Required task: Change "Valuations" to "Appraisals" everywhere it appears in the material below and write out all the lines again with nothing else altered. Leave the pictures out of your answer.

** Start Listed entries **

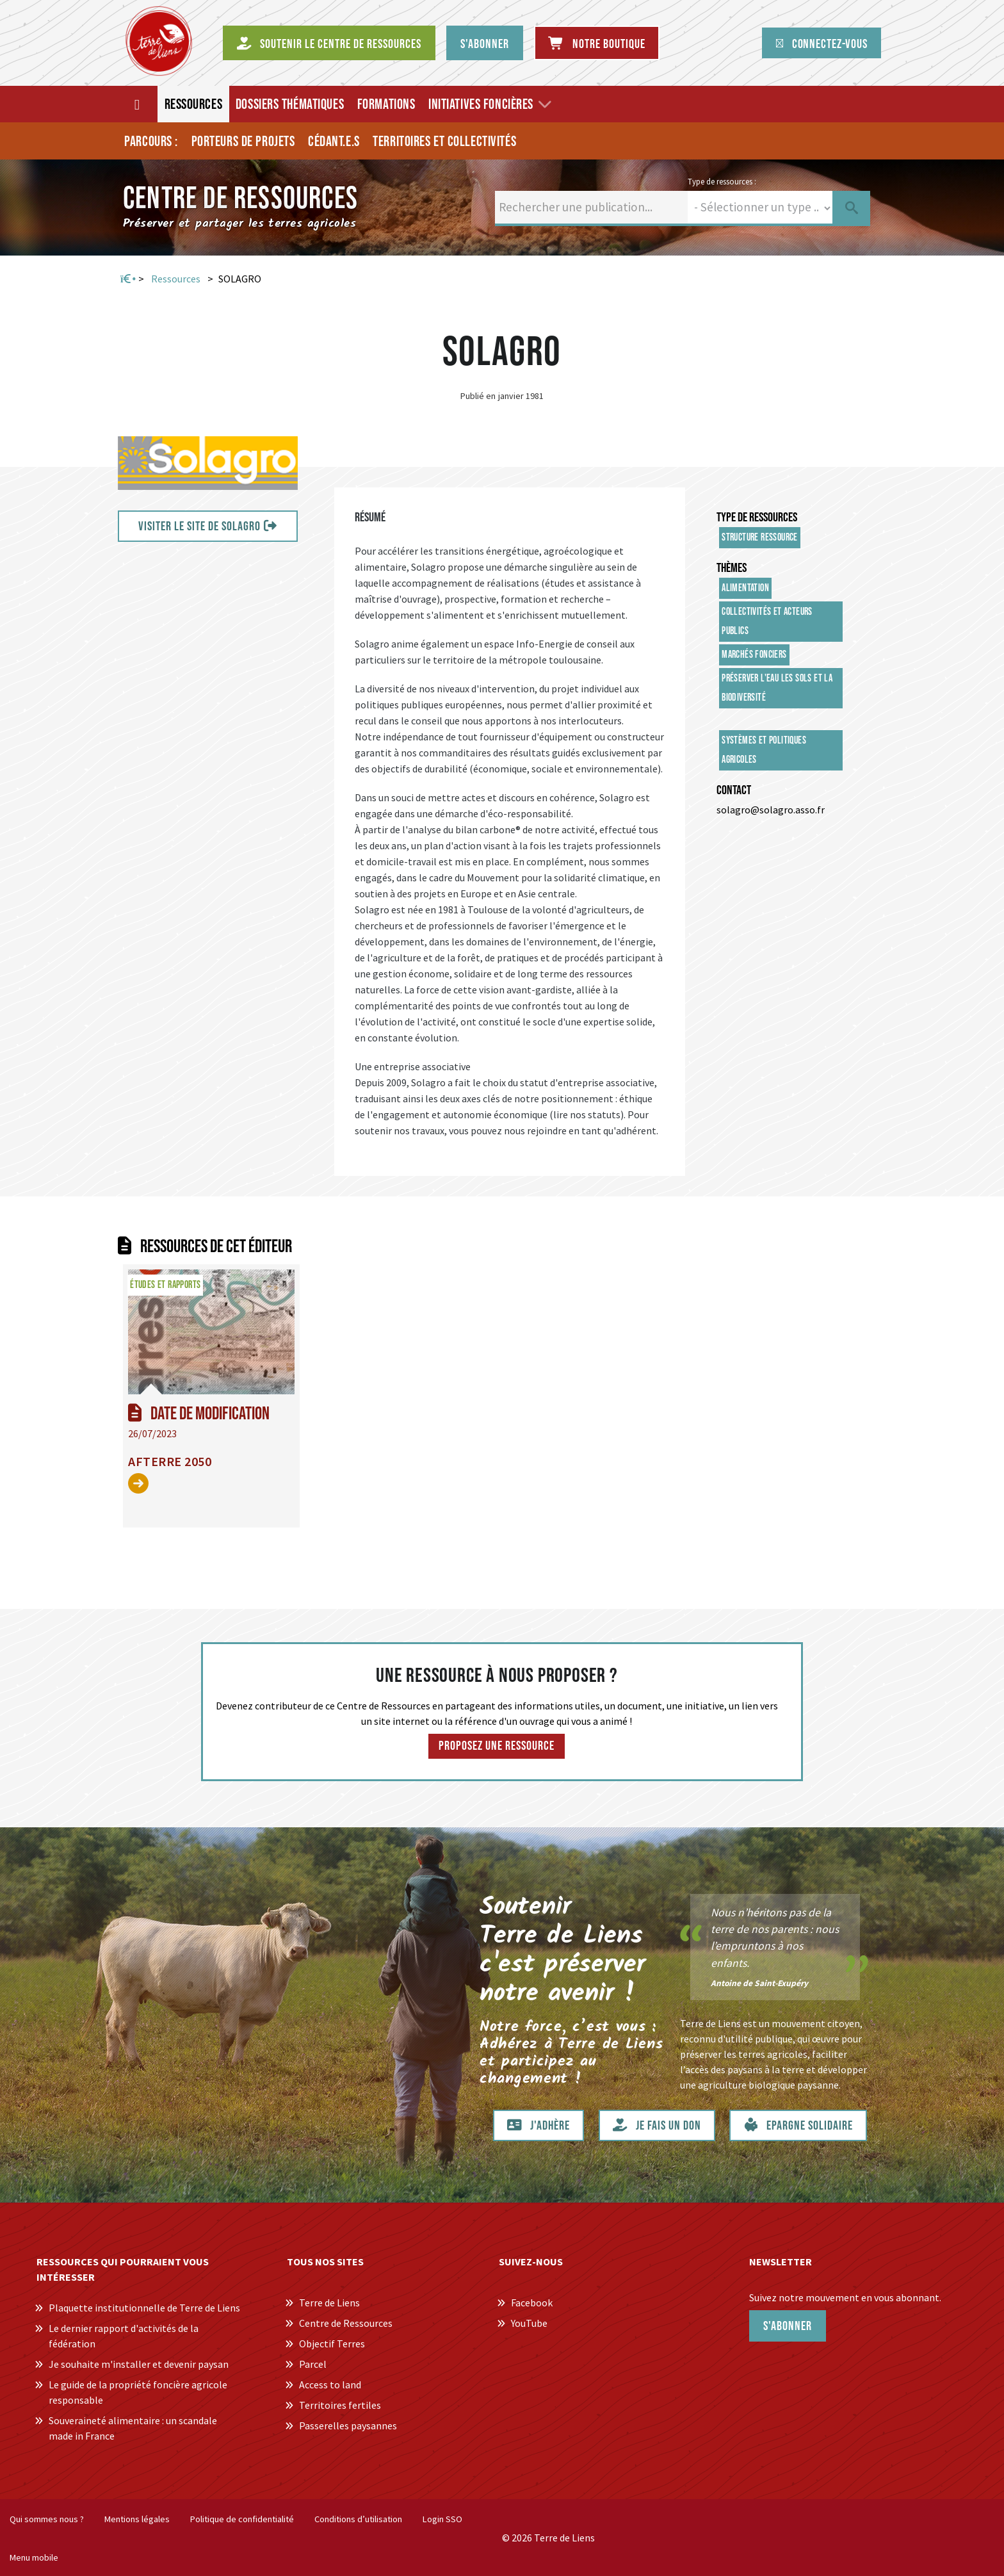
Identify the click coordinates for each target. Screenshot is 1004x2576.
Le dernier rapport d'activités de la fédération (123, 2336)
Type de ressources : (722, 181)
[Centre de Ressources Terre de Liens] (159, 41)
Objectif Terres (332, 2343)
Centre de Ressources (346, 2323)
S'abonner (787, 2326)
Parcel (313, 2364)
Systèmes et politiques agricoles (764, 750)
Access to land (330, 2384)
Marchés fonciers (754, 655)
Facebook (532, 2302)
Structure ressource (760, 538)
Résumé (370, 517)
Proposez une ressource (497, 1746)
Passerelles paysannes (348, 2425)
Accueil (126, 279)
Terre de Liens (329, 2302)
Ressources (175, 278)
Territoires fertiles (340, 2405)
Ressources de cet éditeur (216, 1247)
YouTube (529, 2323)
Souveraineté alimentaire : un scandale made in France (133, 2428)
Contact (734, 790)
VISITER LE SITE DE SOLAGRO (199, 526)
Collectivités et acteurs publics (767, 621)
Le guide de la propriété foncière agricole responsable (138, 2392)
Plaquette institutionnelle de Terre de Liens (144, 2307)
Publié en (478, 396)
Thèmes (732, 568)
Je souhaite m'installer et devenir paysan (139, 2364)
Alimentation (745, 588)
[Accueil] (138, 104)
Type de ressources (757, 517)
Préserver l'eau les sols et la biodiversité (777, 688)
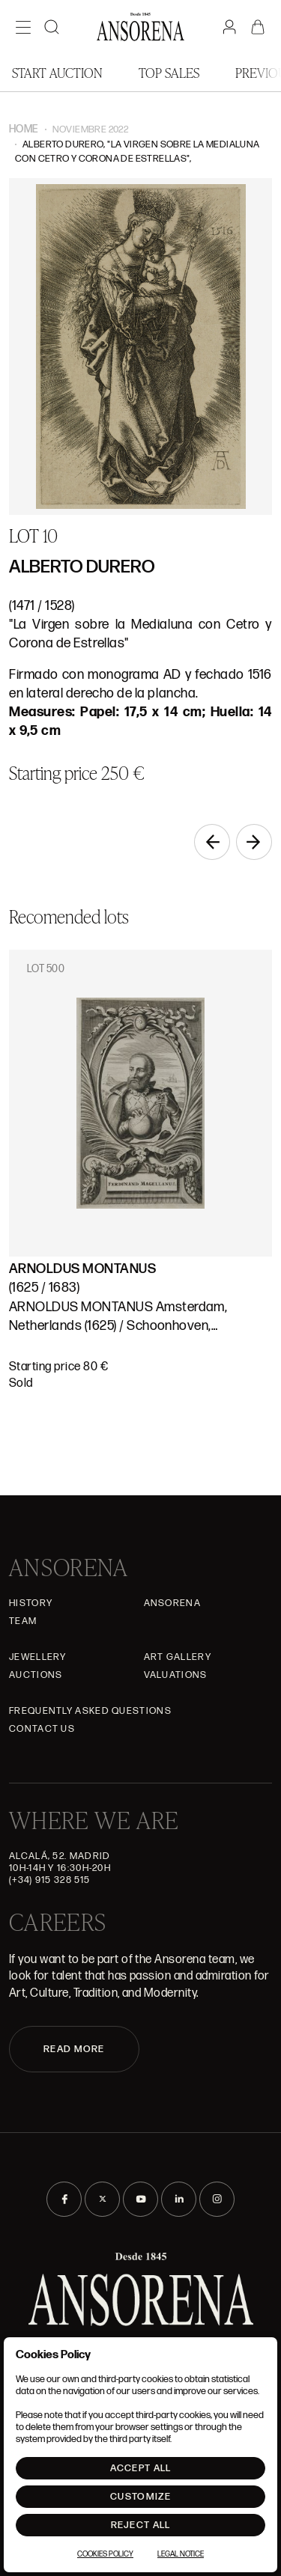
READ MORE (74, 2049)
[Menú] (23, 26)
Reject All (141, 2525)
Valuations (176, 1675)
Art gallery (177, 1657)
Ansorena (172, 1603)
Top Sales (169, 72)
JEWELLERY (38, 1657)
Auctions (35, 1675)
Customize (140, 2497)
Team (23, 1621)
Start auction (57, 72)
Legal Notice (180, 2554)
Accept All (141, 2468)
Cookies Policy (105, 2554)
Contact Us (42, 1729)
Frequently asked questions (90, 1711)
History (30, 1603)
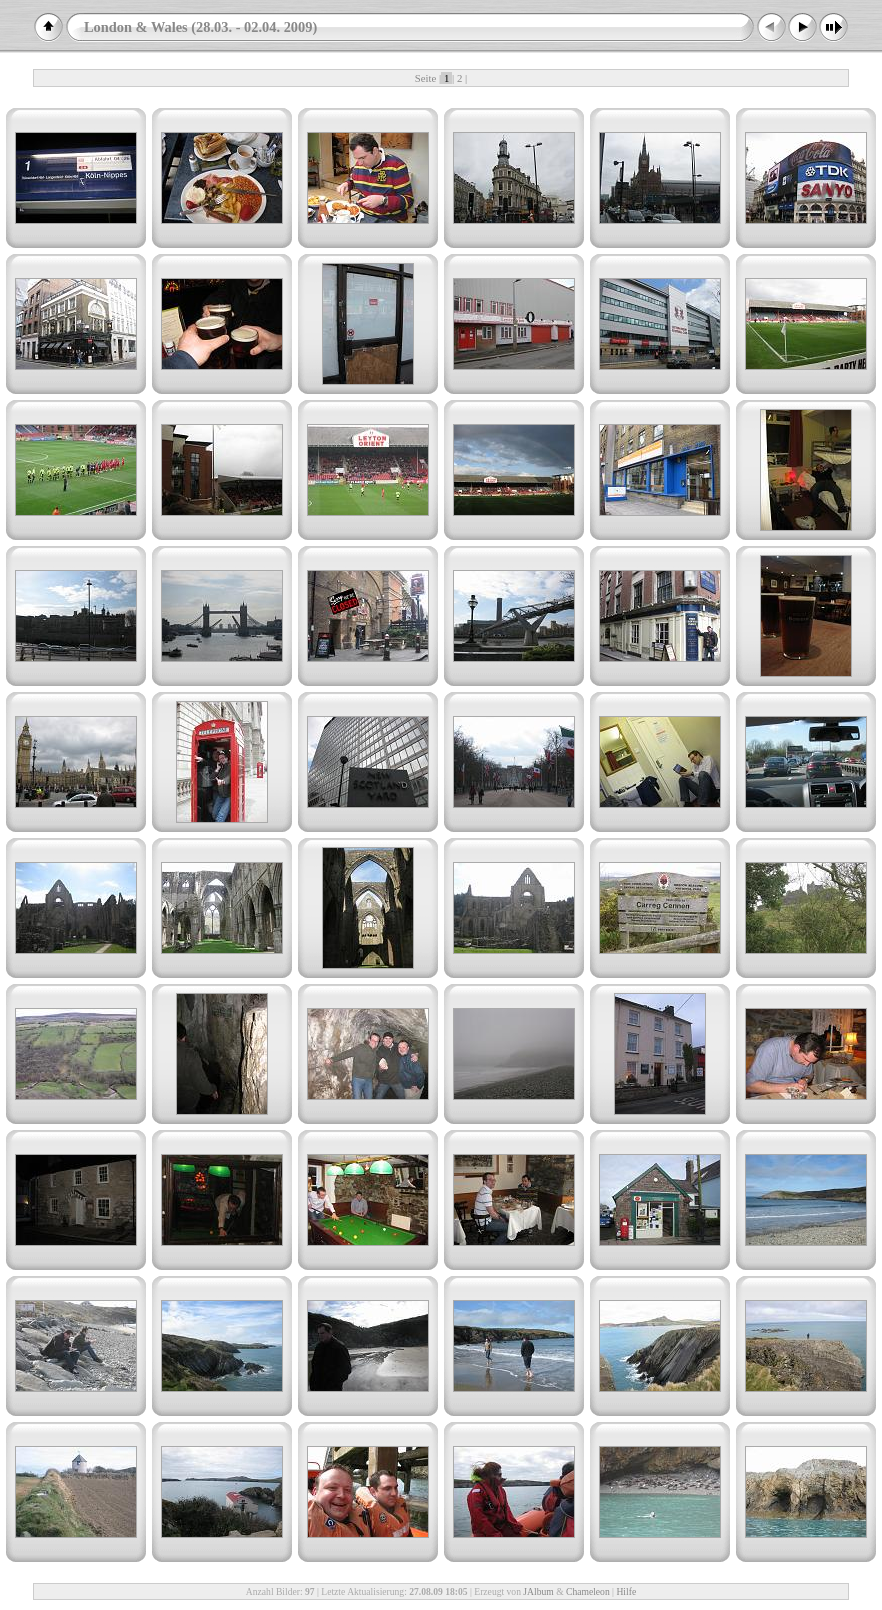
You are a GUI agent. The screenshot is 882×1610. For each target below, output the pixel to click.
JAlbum (538, 1591)
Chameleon (588, 1591)
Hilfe (626, 1591)
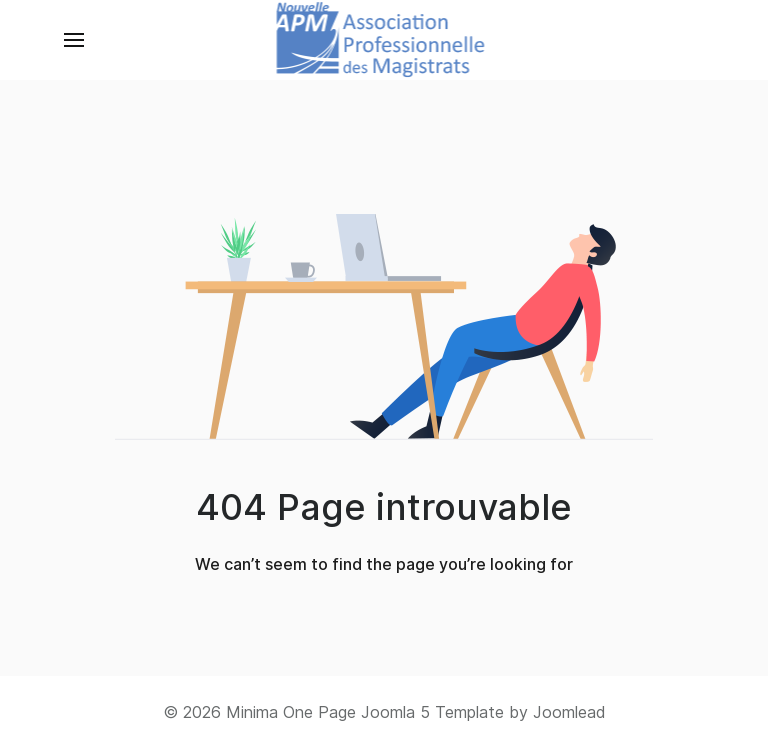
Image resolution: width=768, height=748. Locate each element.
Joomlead (569, 712)
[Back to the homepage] (384, 40)
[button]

** End Listed entries **

Task result:
Identify the click coordinates for each target. Screenshot is 1004x2576.
Le dernier rapport d'activités de la fédération (123, 2336)
Type de ressources : (722, 181)
[Centre de Ressources Terre de Liens] (159, 41)
Objectif Terres (332, 2343)
Centre de Ressources (346, 2323)
S'abonner (787, 2326)
Parcel (313, 2364)
Systèmes et politiques agricoles (764, 750)
Access to land (330, 2384)
Marchés fonciers (754, 655)
Facebook (532, 2302)
Structure ressource (760, 538)
Résumé (370, 517)
Proposez une ressource (497, 1746)
Passerelles paysannes (348, 2425)
Accueil (126, 279)
Terre de Liens (329, 2302)
Ressources (175, 278)
Territoires fertiles (340, 2405)
Ressources de cet éditeur (216, 1247)
YouTube (529, 2323)
Souveraineté alimentaire : un scandale made in France (133, 2428)
Contact (734, 790)
VISITER LE SITE DE SOLAGRO (199, 526)
Collectivités et acteurs publics (767, 621)
Le guide de la propriété foncière agricole responsable (138, 2392)
Plaquette institutionnelle de Terre de Liens (144, 2307)
Publié en (478, 396)
Thèmes (732, 568)
Je souhaite m'installer et devenir paysan (139, 2364)
Alimentation (745, 588)
[Accueil] (138, 104)
Type de ressources (757, 517)
Préserver l'eau les sols et la biodiversité (777, 688)
READ MORE (74, 2049)
[Menú] (23, 26)
Reject All (141, 2525)
Appraisals (176, 1675)
Art gallery (177, 1657)
Ansorena (172, 1603)
Top Sales (169, 72)
JEWELLERY (38, 1657)
Auctions (35, 1675)
Customize (140, 2497)
Team (23, 1621)
Start auction (57, 72)
Legal Notice (180, 2554)
Accept All (141, 2468)
Cookies Policy (105, 2554)
Contact Us (42, 1729)
Frequently asked questions (90, 1711)
History (30, 1603)
You are a GUI agent. The screenshot is 882×1610. For each target below, output the pixel to click.
JAlbum (538, 1591)
Chameleon (588, 1591)
Hilfe (626, 1591)
Image resolution: width=768, height=748. Locate each element.
Joomlead (569, 712)
[Back to the homepage] (384, 40)
[button]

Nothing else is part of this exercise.